→ **WHAT THE TASK ASKS**: Below are some records. Print exactly the lines between the one holding "Instruction: Click the" and the one holding "Click the Ch column header", inclusive, and nothing else.

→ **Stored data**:
┄┄┄┄┄┄┄┄┄┄┄┄┄┄┄┄┄┄┄┄

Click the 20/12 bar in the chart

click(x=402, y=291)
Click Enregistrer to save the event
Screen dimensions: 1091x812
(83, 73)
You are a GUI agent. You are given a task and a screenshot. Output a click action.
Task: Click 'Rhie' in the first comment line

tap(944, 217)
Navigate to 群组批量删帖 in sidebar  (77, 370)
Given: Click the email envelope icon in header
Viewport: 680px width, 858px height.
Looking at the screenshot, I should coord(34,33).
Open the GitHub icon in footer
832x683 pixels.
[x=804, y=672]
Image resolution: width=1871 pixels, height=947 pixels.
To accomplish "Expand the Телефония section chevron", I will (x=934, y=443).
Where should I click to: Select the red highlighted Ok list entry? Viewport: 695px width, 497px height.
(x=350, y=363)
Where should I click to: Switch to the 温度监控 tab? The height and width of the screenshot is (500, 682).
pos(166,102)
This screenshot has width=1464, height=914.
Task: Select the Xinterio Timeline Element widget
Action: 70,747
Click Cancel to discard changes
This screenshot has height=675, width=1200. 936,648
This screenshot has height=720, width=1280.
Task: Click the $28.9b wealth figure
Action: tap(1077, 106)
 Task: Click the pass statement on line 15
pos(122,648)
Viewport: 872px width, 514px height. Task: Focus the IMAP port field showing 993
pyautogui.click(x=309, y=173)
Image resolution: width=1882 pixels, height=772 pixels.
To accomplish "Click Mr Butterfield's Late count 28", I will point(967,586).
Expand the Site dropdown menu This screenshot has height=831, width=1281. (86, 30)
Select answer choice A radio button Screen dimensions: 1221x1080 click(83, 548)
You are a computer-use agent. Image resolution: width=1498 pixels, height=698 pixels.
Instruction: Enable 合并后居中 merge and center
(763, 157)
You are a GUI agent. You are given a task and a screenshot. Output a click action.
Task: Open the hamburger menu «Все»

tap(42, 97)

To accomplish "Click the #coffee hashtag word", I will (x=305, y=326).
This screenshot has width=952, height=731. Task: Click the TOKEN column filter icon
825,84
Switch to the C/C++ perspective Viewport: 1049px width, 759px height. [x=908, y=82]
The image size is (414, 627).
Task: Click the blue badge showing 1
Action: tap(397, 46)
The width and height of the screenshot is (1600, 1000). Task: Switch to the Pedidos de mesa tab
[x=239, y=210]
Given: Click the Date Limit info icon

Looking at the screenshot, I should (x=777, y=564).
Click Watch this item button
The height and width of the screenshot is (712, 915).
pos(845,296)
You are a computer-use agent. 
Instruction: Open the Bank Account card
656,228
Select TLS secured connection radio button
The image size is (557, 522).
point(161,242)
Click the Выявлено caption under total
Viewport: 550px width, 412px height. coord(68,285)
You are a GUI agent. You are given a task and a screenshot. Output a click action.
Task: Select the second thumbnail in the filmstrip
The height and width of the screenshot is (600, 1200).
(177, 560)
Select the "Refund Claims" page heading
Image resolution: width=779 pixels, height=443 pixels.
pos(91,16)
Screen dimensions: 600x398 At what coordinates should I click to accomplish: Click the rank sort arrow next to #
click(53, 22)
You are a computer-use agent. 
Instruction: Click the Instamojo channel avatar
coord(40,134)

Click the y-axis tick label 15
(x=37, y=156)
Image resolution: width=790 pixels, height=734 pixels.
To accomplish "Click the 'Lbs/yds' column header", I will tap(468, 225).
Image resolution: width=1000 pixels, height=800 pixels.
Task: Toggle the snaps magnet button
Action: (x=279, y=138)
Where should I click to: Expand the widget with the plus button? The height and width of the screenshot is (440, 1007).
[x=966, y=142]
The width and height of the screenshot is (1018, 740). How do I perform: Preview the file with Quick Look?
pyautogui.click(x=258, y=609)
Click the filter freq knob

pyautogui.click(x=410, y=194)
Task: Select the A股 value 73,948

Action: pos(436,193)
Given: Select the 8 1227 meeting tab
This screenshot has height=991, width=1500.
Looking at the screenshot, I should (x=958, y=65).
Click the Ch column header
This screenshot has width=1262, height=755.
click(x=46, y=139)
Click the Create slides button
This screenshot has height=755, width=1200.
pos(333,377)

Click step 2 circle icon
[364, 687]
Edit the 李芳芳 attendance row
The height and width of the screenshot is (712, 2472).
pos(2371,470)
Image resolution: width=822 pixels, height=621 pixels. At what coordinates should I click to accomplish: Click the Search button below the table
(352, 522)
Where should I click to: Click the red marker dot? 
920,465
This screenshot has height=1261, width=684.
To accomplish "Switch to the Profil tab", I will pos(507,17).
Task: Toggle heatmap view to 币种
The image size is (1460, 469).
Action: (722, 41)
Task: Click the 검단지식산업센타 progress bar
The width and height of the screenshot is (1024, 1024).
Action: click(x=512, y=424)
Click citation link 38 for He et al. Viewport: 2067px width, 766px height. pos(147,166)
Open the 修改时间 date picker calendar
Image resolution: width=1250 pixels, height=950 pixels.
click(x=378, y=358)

┄┄┄┄┄┄┄┄┄┄┄┄┄┄┄┄┄┄┄┄

→ **RESPONSE AREA**:
Instruction: Click the Instamojo channel avatar
coord(40,134)

Click the y-axis tick label 15
(x=37, y=156)
Image resolution: width=790 pixels, height=734 pixels.
To accomplish "Click the 'Lbs/yds' column header", I will tap(468, 225).
Image resolution: width=1000 pixels, height=800 pixels.
Task: Toggle the snaps magnet button
Action: (x=279, y=138)
Where should I click to: Expand the widget with the plus button? The height and width of the screenshot is (440, 1007).
[x=966, y=142]
The width and height of the screenshot is (1018, 740). How do I perform: Preview the file with Quick Look?
pyautogui.click(x=258, y=609)
Click the filter freq knob

pyautogui.click(x=410, y=194)
Task: Select the A股 value 73,948

Action: pos(436,193)
Given: Select the 8 1227 meeting tab
This screenshot has height=991, width=1500.
Looking at the screenshot, I should (x=958, y=65).
Click the Ch column header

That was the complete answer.